Consigne A:
Recopiez à l'identique, s'il vous plaît, les lignes des données depuis la première jusqu'à celle qui contient « novel by Zoë Heller (1333, 117) », ces deux lignes comprises.

*** Texte à lire

Quand la persévérance ouvre les portes de la réussite

La mobilisation contre le décrochage scolaire a progressé au fil des années au Québec. L’abandon des bancs d’école avant l’obtention d’un diplôme ou d’une qualification reste néanmoins un enjeu important à l’échelle de la province.

Selon le Réseau québécois pour la réussite éducative, le décrochage est un phénomène complexe aux multiples facettes, ayant des conséquences majeures tant pour les jeunes concernés que pour l’ensemble de la société. Il accentue les inégalités sociales, freine la croissance économique, limite la participation citoyenne et contribue à la pénurie de main-d’œuvre qualifiée. Différents facteurs influent sur le parcours scolaire des jeunes, qu’ils soient familiaux, personnels, scolaires, environnementaux ou sociaux.

******
*** Données fournies

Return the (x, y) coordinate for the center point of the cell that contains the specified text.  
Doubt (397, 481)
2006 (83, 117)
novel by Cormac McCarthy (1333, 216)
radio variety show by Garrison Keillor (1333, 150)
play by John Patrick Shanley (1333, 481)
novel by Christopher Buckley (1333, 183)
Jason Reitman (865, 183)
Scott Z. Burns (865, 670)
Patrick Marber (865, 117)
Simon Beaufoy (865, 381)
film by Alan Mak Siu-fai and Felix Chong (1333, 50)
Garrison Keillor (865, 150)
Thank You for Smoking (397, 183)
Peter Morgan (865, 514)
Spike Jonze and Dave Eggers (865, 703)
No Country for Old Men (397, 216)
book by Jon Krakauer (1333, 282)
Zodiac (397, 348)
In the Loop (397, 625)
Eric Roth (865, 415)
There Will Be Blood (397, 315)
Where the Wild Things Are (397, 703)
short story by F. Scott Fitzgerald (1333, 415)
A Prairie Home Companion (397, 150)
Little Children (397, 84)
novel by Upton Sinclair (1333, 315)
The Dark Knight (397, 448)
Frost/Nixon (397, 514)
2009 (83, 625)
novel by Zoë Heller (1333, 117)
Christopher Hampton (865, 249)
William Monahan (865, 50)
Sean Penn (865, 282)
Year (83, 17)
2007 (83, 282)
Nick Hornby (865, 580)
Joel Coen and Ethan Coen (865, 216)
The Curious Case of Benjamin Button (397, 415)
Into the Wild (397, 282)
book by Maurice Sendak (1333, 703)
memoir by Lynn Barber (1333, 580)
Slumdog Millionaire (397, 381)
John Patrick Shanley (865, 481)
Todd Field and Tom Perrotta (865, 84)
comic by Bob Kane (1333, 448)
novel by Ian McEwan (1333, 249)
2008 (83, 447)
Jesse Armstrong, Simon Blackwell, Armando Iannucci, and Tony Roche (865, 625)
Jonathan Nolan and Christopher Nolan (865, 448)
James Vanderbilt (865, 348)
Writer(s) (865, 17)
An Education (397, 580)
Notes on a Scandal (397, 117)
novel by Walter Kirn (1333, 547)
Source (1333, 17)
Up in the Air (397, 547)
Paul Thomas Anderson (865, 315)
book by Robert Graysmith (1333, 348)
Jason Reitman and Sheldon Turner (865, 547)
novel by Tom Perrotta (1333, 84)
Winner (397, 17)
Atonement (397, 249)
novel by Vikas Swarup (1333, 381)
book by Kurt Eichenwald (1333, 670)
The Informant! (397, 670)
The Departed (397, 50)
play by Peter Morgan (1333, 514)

******

Consigne B:
Dans le texte sur le décrochage scolaire, reprenez le passage qui commence par « Selon le Réseau » et se termine par « environnementaux ou sociaux. », en remplaçant « complexe » par « délicat ».

Résultat A:
Return the (x, y) coordinate for the center point of the cell that contains the specified text.  
Doubt (397, 481)
2006 (83, 117)
novel by Cormac McCarthy (1333, 216)
radio variety show by Garrison Keillor (1333, 150)
play by John Patrick Shanley (1333, 481)
novel by Christopher Buckley (1333, 183)
Jason Reitman (865, 183)
Scott Z. Burns (865, 670)
Patrick Marber (865, 117)
Simon Beaufoy (865, 381)
film by Alan Mak Siu-fai and Felix Chong (1333, 50)
Garrison Keillor (865, 150)
Thank You for Smoking (397, 183)
Peter Morgan (865, 514)
Spike Jonze and Dave Eggers (865, 703)
No Country for Old Men (397, 216)
book by Jon Krakauer (1333, 282)
Zodiac (397, 348)
In the Loop (397, 625)
Eric Roth (865, 415)
There Will Be Blood (397, 315)
Where the Wild Things Are (397, 703)
short story by F. Scott Fitzgerald (1333, 415)
A Prairie Home Companion (397, 150)
Little Children (397, 84)
novel by Upton Sinclair (1333, 315)
The Dark Knight (397, 448)
Frost/Nixon (397, 514)
2009 (83, 625)
novel by Zoë Heller (1333, 117)

Résultat B:
Selon le Réseau québécois pour la réussite éducative, le décrochage est un phénomène délicat aux multiples facettes, ayant des conséquences majeures tant pour les jeunes concernés que pour l’ensemble de la société. Il accentue les inégalités sociales, freine la croissance économique, limite la participation citoyenne et contribue à la pénurie de main-d’œuvre qualifiée. Différents facteurs influent sur le parcours scolaire des jeunes, qu’ils soient familiaux, personnels, scolaires, environnementaux ou sociaux.